LA LETTRICE DELLA DOMENICA – Le commedie di Oscar Wilde

Wilde - Le Commedie

L’importanza di chiamarsi Ernesto – ­Il ventaglio di Lady Windermere­ – Una donna senza importanza – ­Un marito ideale Un modo apparentemente leggero di mettere a nudo le ipocrisie e i luoghi comuni, un’ironia a volte caustica, più spesso benevola ma comunque pungente. Qua e là, qualche nota autobiografica, qualche riflessione più amara sparsa con tanta casualità che quasi non ci se ne accorge. Non è la risata che vi seppellirà, ma il sorriso di un uomo capace di guardare con l’occhio disincantato dell’anticonformista la società di cui pure, in qualche modo, fa parte egli stesso. Il sorriso che smaschera l’ipocrisia senza moralismi, eppure con un’etica profondissima nonostante le apparenze, o forse proprio per quelle.
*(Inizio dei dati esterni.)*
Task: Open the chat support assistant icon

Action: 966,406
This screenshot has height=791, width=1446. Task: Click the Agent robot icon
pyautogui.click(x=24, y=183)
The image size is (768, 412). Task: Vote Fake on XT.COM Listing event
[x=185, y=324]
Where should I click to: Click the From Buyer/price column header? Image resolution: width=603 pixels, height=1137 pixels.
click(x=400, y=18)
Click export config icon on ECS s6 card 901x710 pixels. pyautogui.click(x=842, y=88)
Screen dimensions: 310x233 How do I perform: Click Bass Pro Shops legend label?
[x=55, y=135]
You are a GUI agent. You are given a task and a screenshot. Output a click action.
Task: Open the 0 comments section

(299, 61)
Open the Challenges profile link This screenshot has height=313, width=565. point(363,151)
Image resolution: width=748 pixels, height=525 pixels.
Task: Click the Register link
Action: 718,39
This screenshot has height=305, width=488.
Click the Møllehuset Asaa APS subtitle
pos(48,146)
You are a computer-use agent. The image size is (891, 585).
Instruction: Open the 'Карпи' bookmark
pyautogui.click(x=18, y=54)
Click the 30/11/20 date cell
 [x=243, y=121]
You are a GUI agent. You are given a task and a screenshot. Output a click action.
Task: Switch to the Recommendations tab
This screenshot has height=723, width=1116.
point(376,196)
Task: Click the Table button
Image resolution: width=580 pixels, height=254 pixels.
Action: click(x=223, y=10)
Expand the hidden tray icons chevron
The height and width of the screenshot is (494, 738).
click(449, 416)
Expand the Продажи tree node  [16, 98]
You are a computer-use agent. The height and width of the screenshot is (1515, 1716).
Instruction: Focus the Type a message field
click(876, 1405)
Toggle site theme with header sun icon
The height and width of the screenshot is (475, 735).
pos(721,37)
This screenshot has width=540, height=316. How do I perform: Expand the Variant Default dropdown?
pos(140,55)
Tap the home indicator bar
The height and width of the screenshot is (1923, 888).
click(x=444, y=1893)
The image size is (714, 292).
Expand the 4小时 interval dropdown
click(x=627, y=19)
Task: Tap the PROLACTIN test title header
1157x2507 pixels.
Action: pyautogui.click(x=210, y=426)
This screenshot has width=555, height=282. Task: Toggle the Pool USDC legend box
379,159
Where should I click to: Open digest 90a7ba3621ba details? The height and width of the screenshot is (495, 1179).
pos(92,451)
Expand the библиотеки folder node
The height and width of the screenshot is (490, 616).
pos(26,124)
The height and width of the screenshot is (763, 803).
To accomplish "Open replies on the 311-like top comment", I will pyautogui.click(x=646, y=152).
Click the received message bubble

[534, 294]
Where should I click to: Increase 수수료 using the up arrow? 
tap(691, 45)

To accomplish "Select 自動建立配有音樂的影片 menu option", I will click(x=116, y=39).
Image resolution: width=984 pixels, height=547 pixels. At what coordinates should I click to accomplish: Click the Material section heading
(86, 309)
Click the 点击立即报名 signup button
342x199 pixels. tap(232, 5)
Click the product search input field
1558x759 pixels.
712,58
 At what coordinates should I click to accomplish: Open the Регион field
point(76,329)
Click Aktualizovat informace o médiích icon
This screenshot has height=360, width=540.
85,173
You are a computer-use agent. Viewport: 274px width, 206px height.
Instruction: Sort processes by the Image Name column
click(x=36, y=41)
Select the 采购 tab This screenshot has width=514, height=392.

Perché solo i superficiali non giudicano dalle apparenze…
In italiano, purtroppo, si perdono in buona parte i fuochi d’artificio che Wilde è capace di fare con la lingua, che padroneggia splendidamente, destrutturandola e ricomponendola come in un caleidoscopio per mettere a nudo, ancora una volta, le frasi fatte che creano società artefatte.